1. Find which of the following equations are quadratic:

(i) (3x – 1)² = 5(x + 8)

(ii) 5x² – 8x = -3(7 – 2x)

(iii) (x -4) (3x + 1) = (3x – 1) (x + 2)

(iv) x² + 5x – 5 = (x – 3)²

(v) 7x³ – 2x² + 10 = (2x – 5)²

(vi) (x – 1)² + (x + 2)² + 3(x + 1) = 0

Solution:

(i) (3x – 1)² = 5(x + 8)

⇒ (9x² – 6x + 1) = 5x + 40

⇒ 9x² – 11x – 39 = 0; which is of the general form ax² + bx + c = 0.

Thus, the given equation is a quadratic equation.

(ii) 5x² – 8x = -3(7 – 2x)

⇒ 5x² – 8x = 6x – 21

⇒ 5x² – 14x + 21 = 0; which is of the general form ax² + bx + c = 0.

Thus, the given equation is a quadratic equation.
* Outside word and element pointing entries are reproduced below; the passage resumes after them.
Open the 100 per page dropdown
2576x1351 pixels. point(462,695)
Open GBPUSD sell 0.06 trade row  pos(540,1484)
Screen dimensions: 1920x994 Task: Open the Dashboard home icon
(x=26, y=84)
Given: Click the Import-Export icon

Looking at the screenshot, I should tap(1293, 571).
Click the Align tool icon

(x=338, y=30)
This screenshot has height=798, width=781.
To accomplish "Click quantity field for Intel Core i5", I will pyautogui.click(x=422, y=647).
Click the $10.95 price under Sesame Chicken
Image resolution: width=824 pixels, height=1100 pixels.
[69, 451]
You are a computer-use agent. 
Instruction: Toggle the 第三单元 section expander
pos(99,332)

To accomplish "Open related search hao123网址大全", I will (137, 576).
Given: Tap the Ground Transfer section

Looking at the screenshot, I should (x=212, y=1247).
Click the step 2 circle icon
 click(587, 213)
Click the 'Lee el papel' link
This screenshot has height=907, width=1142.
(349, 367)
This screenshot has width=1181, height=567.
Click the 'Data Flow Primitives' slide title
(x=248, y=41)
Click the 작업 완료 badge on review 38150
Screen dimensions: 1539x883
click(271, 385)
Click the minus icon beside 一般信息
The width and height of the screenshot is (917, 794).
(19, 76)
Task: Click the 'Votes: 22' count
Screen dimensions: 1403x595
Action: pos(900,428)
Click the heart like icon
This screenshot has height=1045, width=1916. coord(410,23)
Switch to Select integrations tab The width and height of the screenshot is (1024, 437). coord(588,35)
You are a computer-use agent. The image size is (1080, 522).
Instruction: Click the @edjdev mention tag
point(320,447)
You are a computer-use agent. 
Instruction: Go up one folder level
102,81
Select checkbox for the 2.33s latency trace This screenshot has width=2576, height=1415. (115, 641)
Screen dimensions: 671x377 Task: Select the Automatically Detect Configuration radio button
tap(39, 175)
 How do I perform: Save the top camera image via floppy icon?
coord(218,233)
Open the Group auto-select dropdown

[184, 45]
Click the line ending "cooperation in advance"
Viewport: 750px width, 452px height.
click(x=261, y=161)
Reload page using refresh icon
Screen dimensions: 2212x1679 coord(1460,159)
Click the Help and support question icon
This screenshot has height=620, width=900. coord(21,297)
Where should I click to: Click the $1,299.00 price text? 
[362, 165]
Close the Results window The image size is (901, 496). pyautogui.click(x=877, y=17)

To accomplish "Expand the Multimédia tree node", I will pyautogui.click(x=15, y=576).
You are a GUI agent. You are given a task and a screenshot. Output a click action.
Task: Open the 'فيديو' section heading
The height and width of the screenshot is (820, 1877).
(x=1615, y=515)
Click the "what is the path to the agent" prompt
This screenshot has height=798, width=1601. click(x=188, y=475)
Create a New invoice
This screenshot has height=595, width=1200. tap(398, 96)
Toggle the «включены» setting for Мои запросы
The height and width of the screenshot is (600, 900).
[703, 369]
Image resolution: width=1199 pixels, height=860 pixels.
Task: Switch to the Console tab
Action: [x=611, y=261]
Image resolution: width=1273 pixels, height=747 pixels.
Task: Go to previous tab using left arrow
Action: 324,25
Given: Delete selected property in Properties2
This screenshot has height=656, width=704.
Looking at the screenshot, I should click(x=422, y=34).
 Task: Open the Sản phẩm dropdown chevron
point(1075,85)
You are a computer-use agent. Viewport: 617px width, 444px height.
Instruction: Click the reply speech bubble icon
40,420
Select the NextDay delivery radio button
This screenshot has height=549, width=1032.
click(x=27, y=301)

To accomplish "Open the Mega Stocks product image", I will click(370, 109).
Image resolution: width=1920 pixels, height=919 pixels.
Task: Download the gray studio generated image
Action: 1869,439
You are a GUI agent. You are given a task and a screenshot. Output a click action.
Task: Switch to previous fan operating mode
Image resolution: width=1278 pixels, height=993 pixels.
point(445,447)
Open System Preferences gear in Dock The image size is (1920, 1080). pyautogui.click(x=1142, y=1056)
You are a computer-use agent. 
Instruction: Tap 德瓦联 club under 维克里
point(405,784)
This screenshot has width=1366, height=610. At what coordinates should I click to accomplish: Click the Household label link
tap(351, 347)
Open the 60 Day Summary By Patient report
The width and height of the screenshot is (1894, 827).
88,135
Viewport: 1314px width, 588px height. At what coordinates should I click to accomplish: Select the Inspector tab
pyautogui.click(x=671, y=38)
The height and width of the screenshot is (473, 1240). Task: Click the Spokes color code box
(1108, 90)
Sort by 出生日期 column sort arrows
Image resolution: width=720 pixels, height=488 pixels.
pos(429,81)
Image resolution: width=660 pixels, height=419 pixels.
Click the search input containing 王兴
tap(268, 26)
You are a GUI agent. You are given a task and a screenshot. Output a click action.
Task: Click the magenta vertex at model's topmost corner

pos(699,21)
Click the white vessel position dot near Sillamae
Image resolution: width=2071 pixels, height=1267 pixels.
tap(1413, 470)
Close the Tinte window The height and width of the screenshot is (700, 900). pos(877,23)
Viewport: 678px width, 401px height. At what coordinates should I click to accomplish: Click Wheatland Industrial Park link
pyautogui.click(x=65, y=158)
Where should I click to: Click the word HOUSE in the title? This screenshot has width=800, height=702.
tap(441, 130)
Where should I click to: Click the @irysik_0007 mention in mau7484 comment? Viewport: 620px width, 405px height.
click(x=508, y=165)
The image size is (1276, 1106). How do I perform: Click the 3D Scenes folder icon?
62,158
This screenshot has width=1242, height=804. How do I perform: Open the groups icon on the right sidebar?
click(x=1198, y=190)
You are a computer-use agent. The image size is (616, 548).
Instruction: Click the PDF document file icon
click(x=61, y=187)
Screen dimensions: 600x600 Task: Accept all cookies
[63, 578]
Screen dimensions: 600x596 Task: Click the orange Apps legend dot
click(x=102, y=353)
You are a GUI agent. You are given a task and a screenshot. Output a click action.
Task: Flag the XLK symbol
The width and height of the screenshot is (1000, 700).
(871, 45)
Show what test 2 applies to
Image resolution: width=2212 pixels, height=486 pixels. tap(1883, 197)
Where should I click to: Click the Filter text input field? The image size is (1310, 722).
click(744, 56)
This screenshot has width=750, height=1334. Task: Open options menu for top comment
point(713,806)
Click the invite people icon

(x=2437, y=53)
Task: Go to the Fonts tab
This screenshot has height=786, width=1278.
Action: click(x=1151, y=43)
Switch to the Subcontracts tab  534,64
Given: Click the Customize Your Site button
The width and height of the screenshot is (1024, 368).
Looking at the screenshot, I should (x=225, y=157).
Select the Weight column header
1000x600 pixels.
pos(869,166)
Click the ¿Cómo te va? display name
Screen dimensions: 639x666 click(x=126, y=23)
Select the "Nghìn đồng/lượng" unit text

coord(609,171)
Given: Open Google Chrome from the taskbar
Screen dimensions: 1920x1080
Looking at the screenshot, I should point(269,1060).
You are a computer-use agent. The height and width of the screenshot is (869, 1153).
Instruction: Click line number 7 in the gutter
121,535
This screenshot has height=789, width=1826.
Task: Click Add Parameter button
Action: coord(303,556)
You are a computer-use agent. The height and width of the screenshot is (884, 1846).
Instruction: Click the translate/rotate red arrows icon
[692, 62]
(iii) (x – 4) (3x + 1) = (3x – 1) (x +2)

⇒ 3x² + x – 12x – 4 = 3x² + 6x – x – 2

⇒ 16x + 2 = 0; which is not of the general form ax² + bx + c = 0. And it’s a linear equation.

Thus, the given equation is not a quadratic equation. 

(iv) x² + 5x – 5 = (x – 3)²

⇒ x² + 5x – 5 = x² – 6x + 9

⇒ 11x – 14 = 0; which is not of the general form ax² + bx + c = 0. And it’s a linear equation.

Thus, the given equation is not a quadratic equation. 

(v) 7x³ – 2x² + 10 = (2x – 5)²

⇒ 7x³ – 2x² + 10 = 4x² – 20x + 25

⇒ 7x³ – 6x² + 20x – 15 = 0; which is not of the general form ax² + bx + c = 0. And it’s a cubic equation.

Thus, the given equation is not a quadratic equation.

(vi) (x – 1)² + (x + 2)² + 3(x +1) = 0

⇒ x² – 2x + 1 + x² + 4x + 4 + 3x + 3 = 0

⇒ 2x² + 5x + 8 = 0; which is of the general form ax² + bx + c = 0.

Thus, the given equation is a quadratic equation.

2. (i) Is x = 5 a solution of the quadratic equation x² – 2x – 15 = 0?

Solution:

Given quadratic equation, x² – 2x – 15 = 0

We know that, for x = 5 to be a solution of the given quadratic equation it should satisfy the equation.

Now, on substituting x = 5 in the given equation, we have

L.H.S = (5)² – 2(5) – 15

 = 25 – 10 – 15

 = 0

 = R.H.S

Therefore, x = 5 is a solution of the given quadratic equation x² – 2x – 15 = 0

(ii) Is x = -3 a solution of the quadratic equation 2x² – 7x + 9 = 0?

Solution:

Given quadratic equation, 2x² – 7x + 9 = 0

We know that, for x = -3 to be solution of the given quadratic equation it should satisfy the equation.

Now, on substituting x = 5 in the given equation, we have

L.H.S = 2(-3)² – 7(-3) + 9

= 18 + 21 + 9    

= 48 

≠ R.H.S

Therefore, x = -3 is not a solution of the given quadratic equation 2x² – 7x + 9 = 0.